Select few organisations were able to react to COVID-19 with a strategic transformation that succeeded in adapting to changing preferences, whilst maintaining alignment between the strategy, business model components and operating model. Alongside taking the required safety precautions, healthy-fast food restaurant Leon promptly pivoted their value proposition to focus on selling raw, restaurant-quality ingredients direct to customers via their e-Commerce site, FeedBritain.

By shifting channel to online and re-shaping their customer relationships through contactless delivery, Leon used existing resources to open up a Covid-resilient revenue stream, whilst executing on their vision to help people to eat and live well. FeedBritain has now become a key part of the Leon service offering, expanding with a new platform in 2021. The most successful business model transformations succeed in meeting an unmet need with a solution that consumers value, enabled appropriately by technology, in a business model that allows the innovation to scale profitably. This is the blueprint that companies must follow.
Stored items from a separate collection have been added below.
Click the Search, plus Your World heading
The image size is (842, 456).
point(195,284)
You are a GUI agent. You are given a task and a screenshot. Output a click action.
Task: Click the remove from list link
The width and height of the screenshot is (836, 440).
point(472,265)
Even if the immediate threat of the virus may fade in the upcoming months, the real work now starts for organisations across the world. To succeed, the post-pandemic business model transformations must reflect the impact of the crisis on consumers. As Leon’s example shows, by placing consumers at the heart of the business model transformation, with digital capabilities and purpose embedded, organisations will extract and deliver more value – for both the organisation and the consumer.